El comentario que aúna a esas fotos es que la Argentina es un país “caro”.  Dejando de lado el caso especial del turismo, la apertura importadora es reivindicada por algunos funcionarios como una vía virtuosa para disciplinar los precios internos. El argumento sería que comprar bienes importados a precios más baratos mejoraría la calidad de vida de la población. 

Esa falacia fue contestada por el dirigente Manuel Ugarte en 1928. El entonces dirigente del Partido Socialista Argentino sostuvo que “abaratar las cosas en detrimento de la producción nacional es ir contra buena parte de aquellos a los cuales se trata favorecer, puesto que se les quita el medio de ganar el pan en la fábrica. Disminuir el precio de los artículos y aumentar el número de los desocupados resulta un contrasentido. Interroguemos a los millares de hombres que ambulan por las calles buscando un empleo a causa de las malas direcciones de las políticas económicas; preguntémosle que es lo que elegirían: vivir más barato o tener con qué vivir. ¿De qué sirve al obrero que baje el precio de los artículos si no obtiene con qué comprarlos? El temor de la vida cara es uno de los prejuicios económicos más atrasados y lamentables. La vida es siempre tanto más cara cuanto más próspero y triunfante es un país. Todo se abarata, en cambio, en las naciones estancadas y decadentes. La vida es barata en China, y cara en los Estados Unidos. Pero como los salarios van en proporción con la suma de bienestar de que esos grupos disfrutan, la única diferencia es que unos pueblos viven en mayúscula y otros mueren en minúscula”.
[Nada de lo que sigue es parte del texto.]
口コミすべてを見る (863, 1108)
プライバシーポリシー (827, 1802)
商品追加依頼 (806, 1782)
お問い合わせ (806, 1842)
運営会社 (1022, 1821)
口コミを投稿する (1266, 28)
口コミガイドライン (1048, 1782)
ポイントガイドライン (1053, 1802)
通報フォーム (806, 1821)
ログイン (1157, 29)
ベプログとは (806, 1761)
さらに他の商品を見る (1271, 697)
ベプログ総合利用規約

En la actualidad, el Gobierno nacional sostiene que los costos argentinos son muy elevados. El metamensaje es que hay que reducir los niveles salariales de alguna manera (flexibilización laboral, devaluación). 

Lo cierto es que la contracción salarial lo único que asegura es el deterioro de las condiciones de vida de las mayorías populares. Los últimos dos episodios devaluatorios (2014 y 2016) de nada sirvieron para mejorar la competitividad local. 

Eso no quiere decir que la paridad cambiaria deba ser inamovible, sino que el tipo de cambio es nada más (ni nada menos) que instrumento de una política económica. Para simplificar, el impacto del tipo de cambio apreciado no es igual con una política proteccionista o librecambista.

Por otro lado, la perfomance exportadora de las naciones centrales desmiente la supuesta dicotomía entre competitividad y salarios. El ex viceministro de Economía, Emmanuel Alvarez Agis, sostiene en “La competitividad tiene dos caras” que “esta situación es sencillamente el reflejo de que en el mundo actual otros factores, como la tecnología y la escala, resultan mucho más decisivos para comprender los patrones del comercio internacional (y, con ello, del grado de desarrollo de cada aparato industrial) que los salarios”.